Which explained the call he had taken while he was with Anna. “How did you know about that?” asked Jude.
The old actress smiled complacently. “Ricky always tells me everything.” And only then did Carole and Jude realize the strength of the hold Flora Le Bonnier had exercised over her son.
“Was he with you when you confronted Polly?”
“No, I told him to wait outside.”
“Did he even know it was she that you were meeting in the shop?”
“No.”
“So when you told him to torch the place, he didn’t know his stepdaughter’s body was inside?”
“No.”
“Why did you do it, Flora?” asked Jude.
“Because I had to defend the Le Bonnier name. I couldn’t have lies told about my family. It would have upset my public.”

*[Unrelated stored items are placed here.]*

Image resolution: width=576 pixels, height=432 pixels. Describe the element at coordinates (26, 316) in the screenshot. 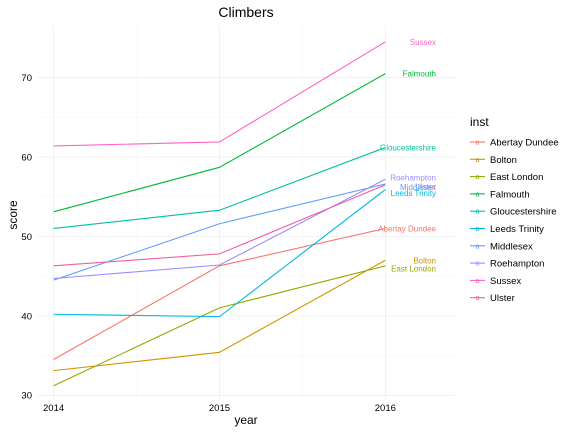

I see `y-tick-label: 40` at that location.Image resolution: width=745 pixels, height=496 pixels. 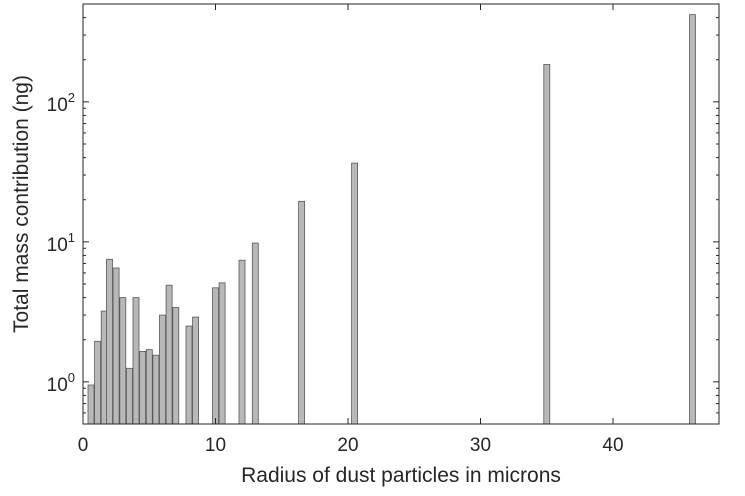 What do you see at coordinates (401, 476) in the screenshot?
I see `x-axis-title: Radius of dust particles in microns` at bounding box center [401, 476]. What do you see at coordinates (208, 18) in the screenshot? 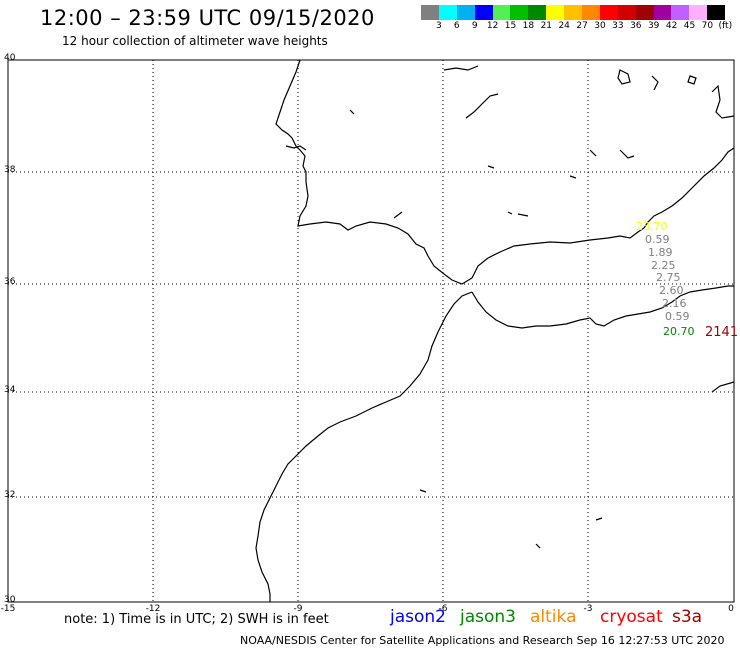
I see `map-title: 12:00 – 23:59 UTC 09/15/2020` at bounding box center [208, 18].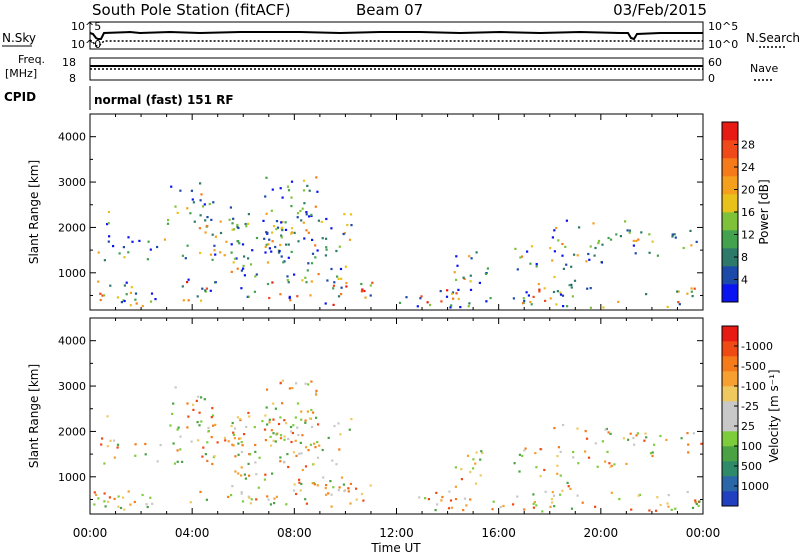  What do you see at coordinates (748, 236) in the screenshot?
I see `colorbar-tick-label: 12` at bounding box center [748, 236]. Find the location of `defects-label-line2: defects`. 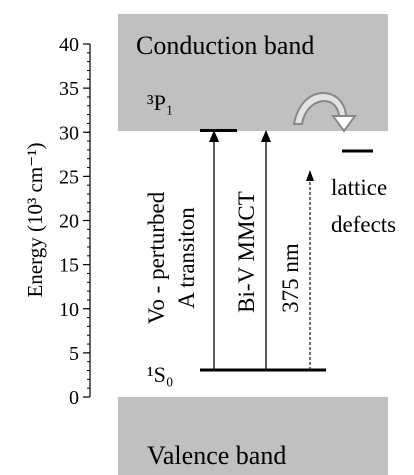

defects-label-line2: defects is located at coordinates (364, 224).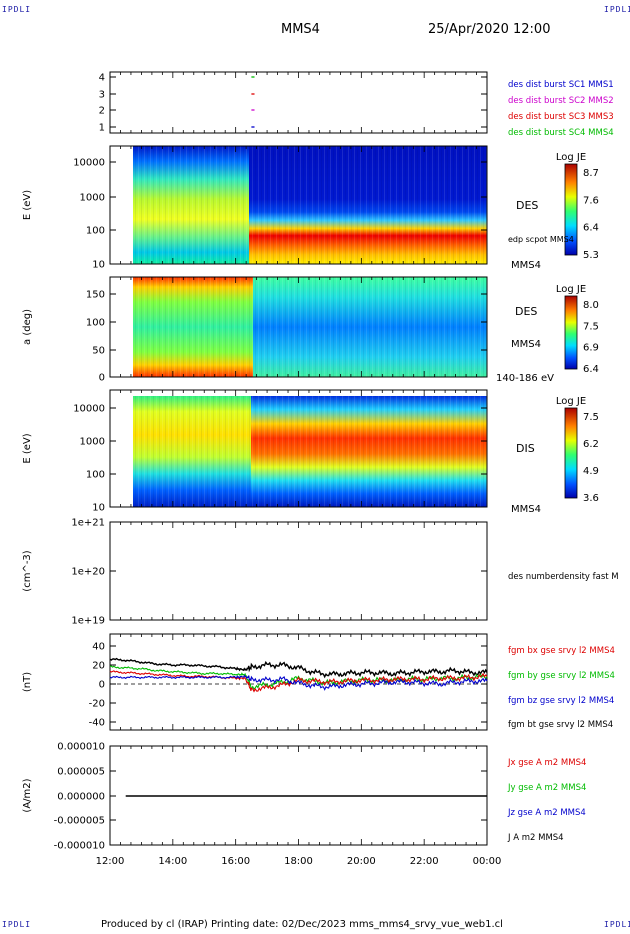 This screenshot has width=630, height=934. Describe the element at coordinates (546, 763) in the screenshot. I see `current-series-label: Jx gse A m2 MMS4` at that location.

The full extent of Flora Le Bonnier’s selfishness, and the delusions which fed that selfishness, became clear. According to her priorities, even a murder was justified in the cause of maintaining the old lies about her family history. Lies which had been long discredited. Lies which, if she’d read the newspapers, she would have known scarcely anyone believed in. Flora Le Bonnier and reality had parted company a long time ago.
There was a silence in the little, overheated flat. Then Carole said, quite gently, “You realize we’ll have to tell all this to the police.”
“Yes, I suppose you will. And I will have to submit myself to the due processes of the law.” But she spoke calmly, there was even a hint of pleasure in her voice. She was, after all, being offered another role to play. And Flora Le Bonnier had always been good in courtroom dramas.